DIRECTIONS:
A - Rewrite the stretch of the smoker water pan thread from "## dirtsailor2003 (Jun" through "(Jun 2, 2015)", putting "heat sink" wherever "thermal mass" appears.
B - Carry on the forum thread about water pans in smokers from the point where it stops.
:: SOURCE DOCUMENT
I was always under the impression that using the water pan not only stabilized temperatures but also added some moisture to the meat? All it did for me was keep the temps down, not allow my rubs to bite in well and added no moisture to the meat at all, that I could tell. Just giving you as honest and complete of a review as I can. Not trying to "ruffle feathers" or "prove others methods wrong" again, just sharing notes.


----------



## dirtsailor2003 (Jun 1, 2015)

I'm a dry smoker. I've found that there is no reason to have water in the smoker. It doesn't add any more moisture to you product, unless you  are in the habit of over cooking. It may help initially with keeping temps lower ( or lower than you want). And as it evaporates if you are not paying attention your temps can run away. As for what to do with the empty water pan it depends on what you're smoking and the conditions you are smoking in. On a super cold, wet, windy day having the thermal mass that sand add sis helpful. During a warm spring, summer day that thermal mass isn't really needed. As for lighting there is only one way I will do it anymore and that's what is known as a side light method. It will give you the most efficient and longest burn times.


----------



## voodoochile (Jun 2, 2015)

I had the same problem with using a water pan in my Dyna glo offset verticle smoker a couple weeks ago . couldnt get more tha 210 with the water pan in ...... after the meat and water pan was removed when I had finished smoking the temps went as high as 360 within 30 minutes . No question in my mind the water pan holds temps down


----------



## jp61 (Jun 3, 2015)

voodoochile said:


> No question in my mind the water pan holds temps down


That is the main reason for the water pan, to hold temps down (low & slow). Though some people like to smoke at 800°F


----------



## voodoochile (Jun 3, 2015)

no I dont smoke at 800 ................ but 210 is lower and slower than I was interested in ............ 225-250 is what I was looking for on that smoke 

 please tell me ... are you an expert or a smartass ?


----------



## jp61 (Jun 3, 2015)
::::
:: INFORMATION SHOWN
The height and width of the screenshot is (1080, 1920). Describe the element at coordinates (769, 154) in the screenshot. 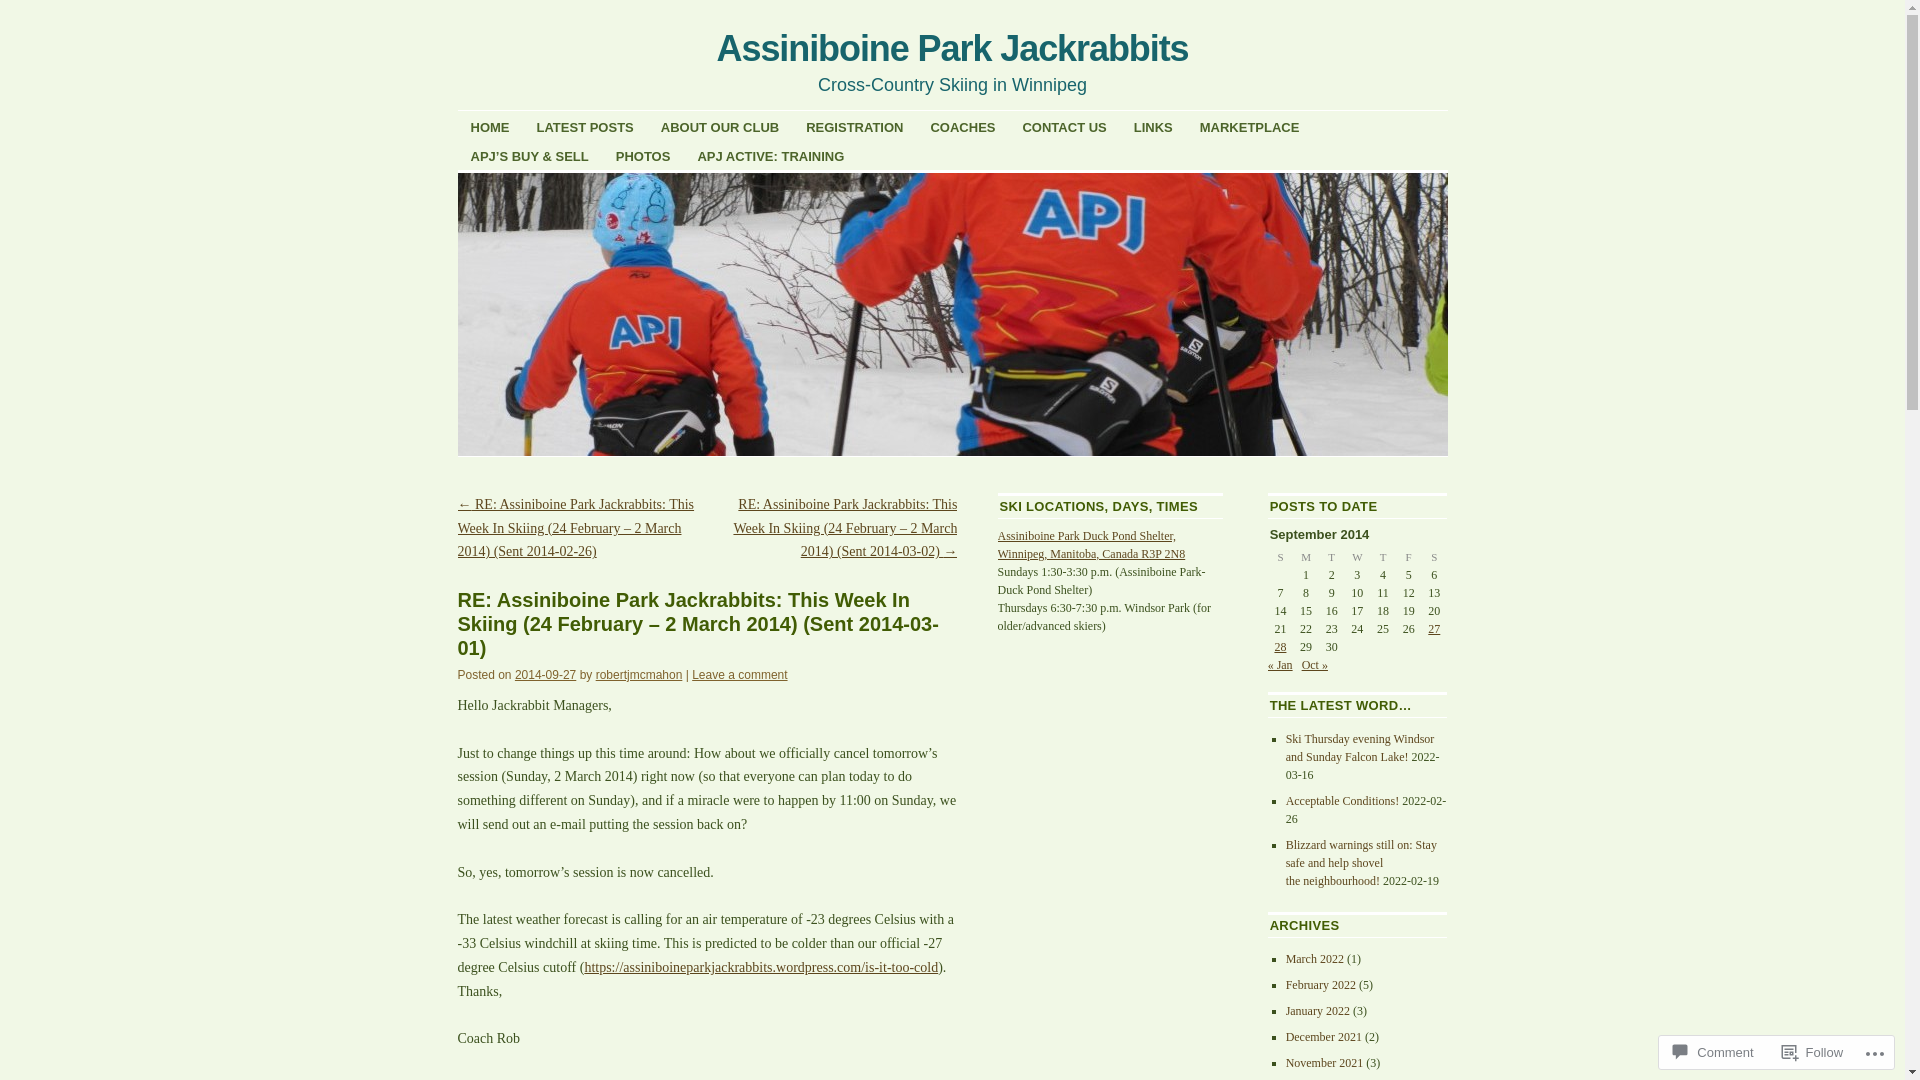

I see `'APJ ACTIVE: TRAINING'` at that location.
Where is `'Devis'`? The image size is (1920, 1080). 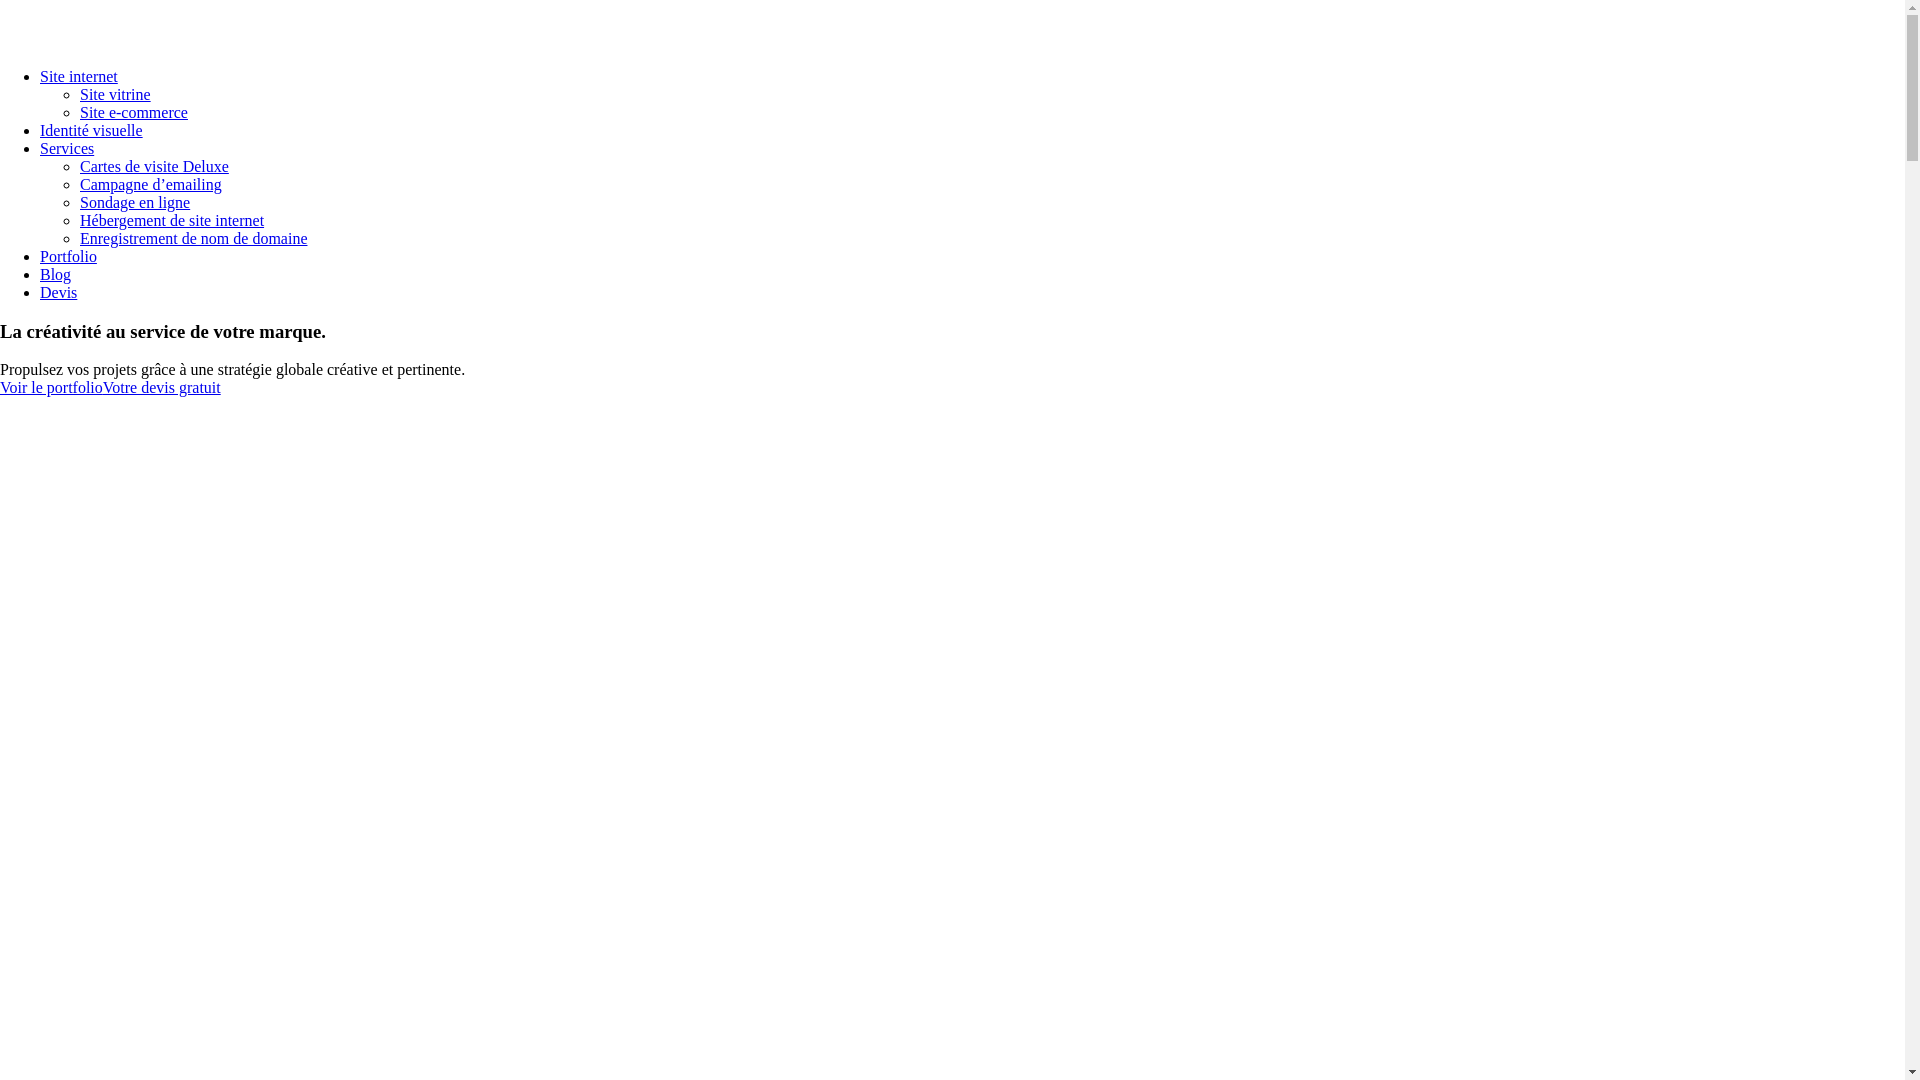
::::
TASK RESULTS:
A -
## dirtsailor2003 (Jun 1, 2015)

I'm a dry smoker. I've found that there is no reason to have water in the smoker. It doesn't add any more moisture to you product, unless you  are in the habit of over cooking. It may help initially with keeping temps lower ( or lower than you want). And as it evaporates if you are not paying attention your temps can run away. As for what to do with the empty water pan it depends on what you're smoking and the conditions you are smoking in. On a super cold, wet, windy day having the heat sink that sand add sis helpful. During a warm spring, summer day that heat sink isn't really needed. As for lighting there is only one way I will do it anymore and that's what is known as a side light method. It will give you the most efficient and longest burn times.


----------



## voodoochile (Jun 2, 2015)

B -
voodoochile said:


> no I dont smoke at 800 ................ but 210 is lower and slower than I was interested in ............ 225-250 is what I was looking for on that smoke
> 
> please tell me ... are you an expert or a smartass ?


I didn't say you did........ they know who they are and more power to them. Obviously that temp is over exaggerated.

Neither..... sorry you got your feathers ruffled.


----------



## dirtsailor2003 (Jun 3, 2015)

I smoke pizza at 800 degrees. I still don't use a water pan...


----------



## jp61 (Jun 3, 2015)

dirtsailor2003 said:


> I smoke pizza at 800 degrees. I still don't use a water pan...









  neither do I....


----------



## Dunstablegrizzly (Jan 26, 2020)

dirtsailor2003 said:


> I'm a dry smoker. I've found that there is no reason to have water in the smoker. It doesn't add any more moisture to you product, unless you  are in the habit of over cooking. It may help initially with keeping temps lower ( or lower than you want). And as it evaporates if you are not paying attention your temps can run away. As for what to do with the empty water pan it depends on what you're smoking and the conditions you are smoking in. On a super cold, wet, windy day having the thermal mass that sand add sis helpful. During a warm spring, summer day that thermal mass isn't really needed. As for lighting there is only one way I will do it anymore and that's what is known as a side light method. It will give you the most efficient and longest burn times.


Seeing this is an old thread...  whatvis a side light method?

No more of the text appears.